Chartres, Provins, Moret-sur-Loing, and Chantilly are all easy to reach by train and stay relatively calm compared to more popular destinations. They have compact centres and are easy to explore on foot.
Day trips from Paris without crowds
If you want to avoid busy places like Versailles, Provins, Senlis, and La Roche-Guyon tend to stay quieter, especially outside weekends and midday hours.
Small towns near Paris by train
Some of the easiest small towns to reach by train include Chartres (from Gare Montparnasse), Provins (from Gare de l’Est), Moret-sur-Loing (from Gare de Lyon), and Chantilly (from Gare du Nord).

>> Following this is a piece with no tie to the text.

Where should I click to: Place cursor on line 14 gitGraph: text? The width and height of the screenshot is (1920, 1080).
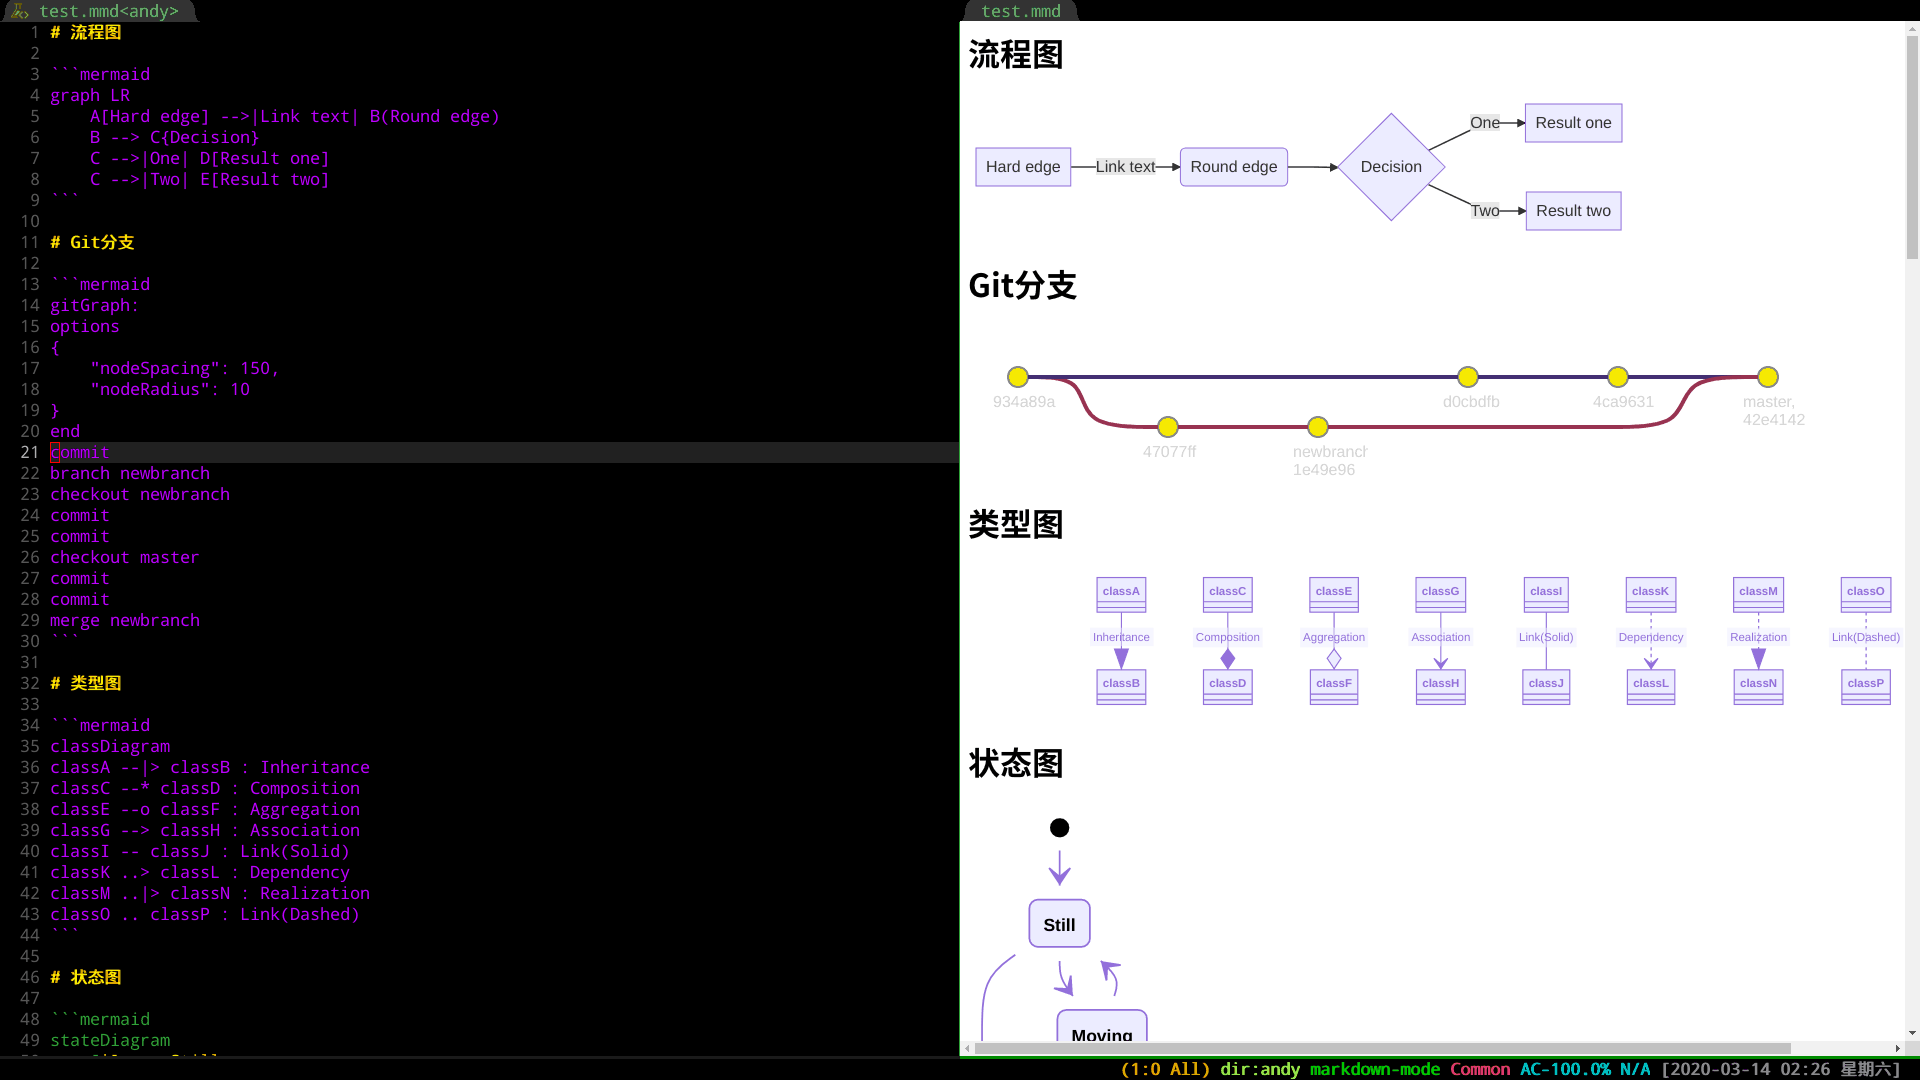pyautogui.click(x=94, y=306)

Day trips from Paris under 1 hour
Chantilly (about 25 minutes), Chartres (around 1 hour), and Moret-sur-Loing (50–60 minutes) are all possible to visit in under an hour by train from Paris.
Alternatives to Versailles day trip
Instead of Versailles, consider Provins for a medieval town, Chantilly for château and gardens with more space, or La Roche-Guyon for a quieter riverside setting.
How to get to La Roche-Guyon from Paris
Take a train from Gare Saint-Lazare to Vernon–Giverny (45–50 minutes), then continue by taxi (around 20 minutes) or bus. There is no direct train.
Is Provins worth visiting from Paris?
Yes. Provins has a clearly defined medieval upper town with walls, gates, and open views, and is one of the most structured historic towns near Paris.
Best time for day trips from Paris
Late morning departures (around 10:00–11:30) and late afternoon (after 16:30) are usually the quietest times.
Do you need to book train tickets in advance in Paris?
For most suburban routes (Transilien), tickets can be bought on the day. TER trains can also be flexible, but booking ahead helps on weekends.
Is it worth staying overnight on a Paris day trip?
Yes, especially in Chartres, Provins, and La Roche-Guyon, where the atmosphere changes noticeably after day visitors leave.